On April 17, 2012, Ab-Soul revealed the album’s title to be Control System and unveiled the release date to be May 11, 2012. That same day, he also released a music video for “Pineal Gland”, a song inspired by the psychedelic drug DMT and of course the pineal gland, a small endocrine gland in the vertebrate brain. On April 24, 2012, Stevens released another song, “SOPA”. The song, produced by Nez & Rio, references the Stop Online Piracy Act (SOPA), a United States bill introduced by U.S. Representative Lamar S. Smith, that would have allowed the U.S. government to control the Internet.
On May 1, 2012, Ab-Soul released another music video, for a new song titled “Empathy”, the song features vocals from Stevens’ late longtime girlfriend Alori Joh, who had committed suicide earlier in February. Joh’s death had a huge impact on Stevens and the recording process of Control System. On May 4, 2012, it was revealed “Black Lip Bastard” was remixed and would feature his Black Hippy cohorts, Rock, Lamar and Schoolboy Q. On May 8, 2012, his collaboration with Lamar, titled “ILLuminate”, was released. The day before the album’s release Ab-Soul revealed the track listing and released snippets from the album. The album, as written on the back cover, is “Dedicated to the beautiful soul of Loriana Angel Johnson aka Alori Joh”.

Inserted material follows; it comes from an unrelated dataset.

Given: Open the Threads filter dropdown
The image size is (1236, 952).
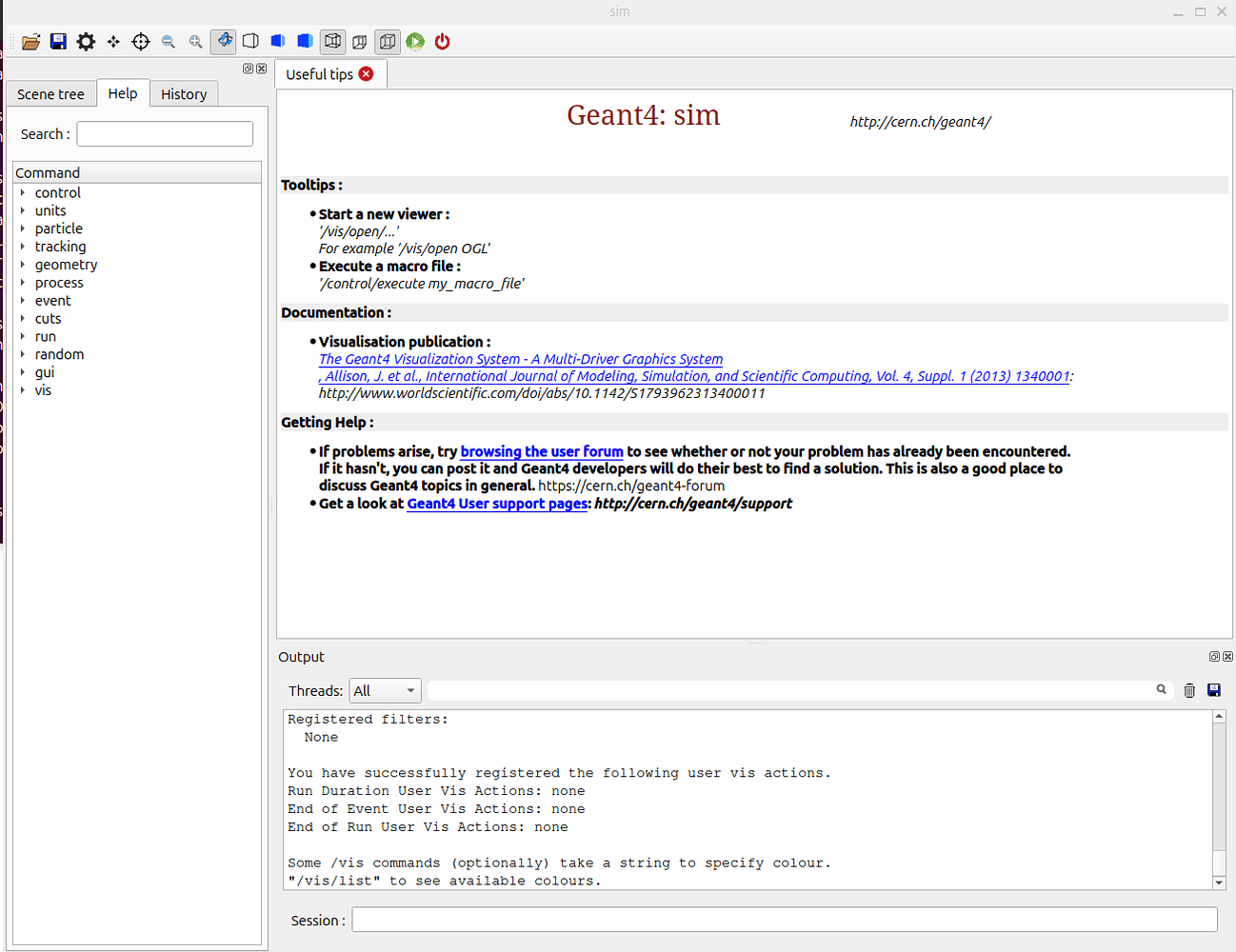Looking at the screenshot, I should 385,689.
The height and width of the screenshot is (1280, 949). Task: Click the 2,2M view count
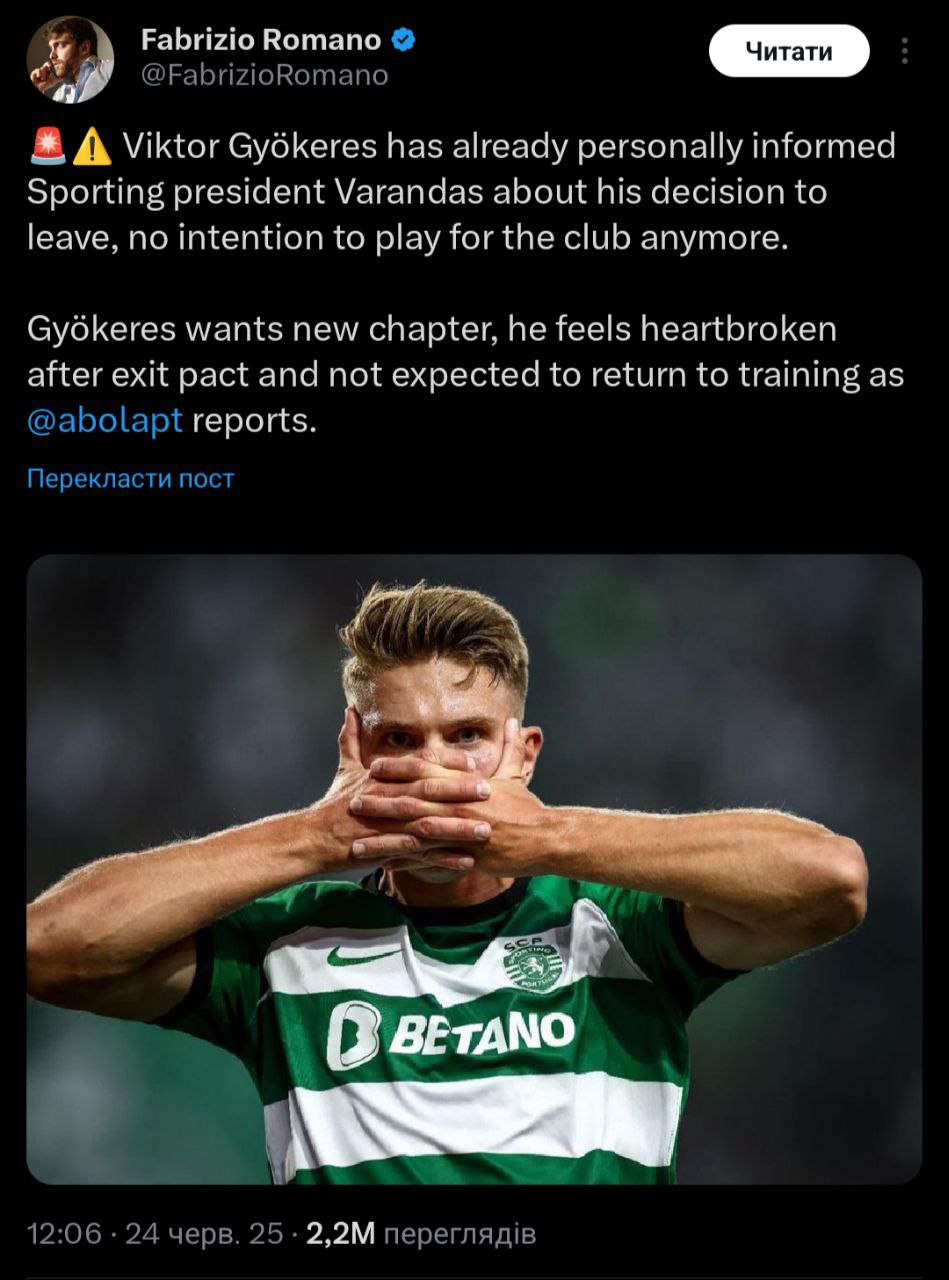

Control System was released exclusively through iTunes on May 11, 2012, under Top Dawg Ent.. The album sold approximately 5,300 units in an abbreviated week, debuting at number 83 on the Billboard 200 and appearing on several other Billboard charts as well. The album sold an estimated 3,700 the next week. During 2012, Stevens toured with the rest of Black Hippy and fellow American rapper Stalley, on BET’s Music Matters Tour.
In late 2012, Stevens was featured on Joe Budden’s mixtape A Loose Quarter on the track “Cut From a Different Cloth”. The song received praise as one of the best songs on the project. Budden has since announced that he and Ab-Soul have recorded many songs together which will be seeing the light of day in the near future. Budden went on to praise Ab-Soul as “one of the best things going in hip hop right now”.
2012–present: Unit 6
In October 2012, American singer-songwriter and record producer JMSN, who previously produced “Nibiru” for Stevens earlier in August for what his label called “TDE Fam Appreciation Week”, announced he and Stevens would be releasing a collaborative project together. The lead single for Stevens and JMSN’s collaborative album, titled Unit 6, was officially released via iTunes on January 22, 2013. The song, titled “You’re Gone”, features vocals from both artists, as well as production from JMSN. On March 26, 2013, it was announced that Ab-Soul would be featured on XXL’s 2013 Freshman Class issue, alongside Schoolboy Q and other up-and-coming rappers. After a near four month hiatis on August 6, 2013, Ab-Soul released a new song “Christopher DRONEr” produced by Willie B. Along with the song he announced he had new project coming soon. The following day he would speak to XXL and say that he and JMSN had finished the Unit 6, however their management labels could not “see eye to eye” so the project was shelved for a possible later release. He confirmed that JMSN and Jhene Aiko will appear on the upcoming project.